[start Page text]

🚀 ETL Project with Apache Spark & Azure Data Lake

Modern ETL Pipeline for Large-Scale Data Processing

📖 Complete Documentation • 🚀 Quick Start • 🏗️ Architecture

📋 Table of Contents

📖 About the Project
🎯 Objectives
🏗️ Architecture
🚀 Running
🔧 Configuration
📊 Data Pipeline
🤝 Contributing
👥 Team
📄 License

📖 About the Project

This project implements a modern and scalable ETL pipeline that extracts data from a SQL Server database, processes and transforms the data using Apache Spark, and stores it in Azure Data Lake following the Medallion (Bronze, Silver, Gold) architecture. The entire process is orchestrated by Apache Airflow with Docker containerization.

[end Page text]
[start Stored data]

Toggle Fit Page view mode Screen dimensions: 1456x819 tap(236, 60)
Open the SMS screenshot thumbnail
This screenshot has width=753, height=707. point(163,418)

[end Stored data]

### Set problem 1
Print the ETL project page word for word from "This project implements" to "with Docker containerization.".
### Set problem 2
According to the ETL project page, what tool orchestrates the entire process?
### Set problem 3
Pick up the ETL project page after its last sentence and keep writing it.

### Task output 1
This project implements a modern and scalable ETL pipeline that extracts data from a SQL Server database, processes and transforms the data using Apache Spark, and stores it in Azure Data Lake following the Medallion (Bronze, Silver, Gold) architecture. The entire process is orchestrated by Apache Airflow with Docker containerization.

### Task output 2
Apache Airflow, with Docker containerization.

### Task output 3
🎯 Business Context

The project simulates a logistics and transportation system, with more than 200k registers of data accross multiple tables:

👥 Customers and drivers
🚛 Vehicles and fleets
📦 Deliveries and pickups
🛣️ Routes and journeys
🔧 Maintenance and fueling
🚨 Fines and violations

🎯 Objectives

✅ Extract data from SQL Server efficiently
✅ Store data in Azure Data Lake with organized layers
✅ Process data with Apache Spark using Delta Lake
✅ Transform data following best quality practices
✅ Automate the entire pipeline with Apache Airflow
✅ Monitor executions and performance
✅ Implement dimensional model for analytics

🏗️ Architecture

📊 Data Layers (Medallion)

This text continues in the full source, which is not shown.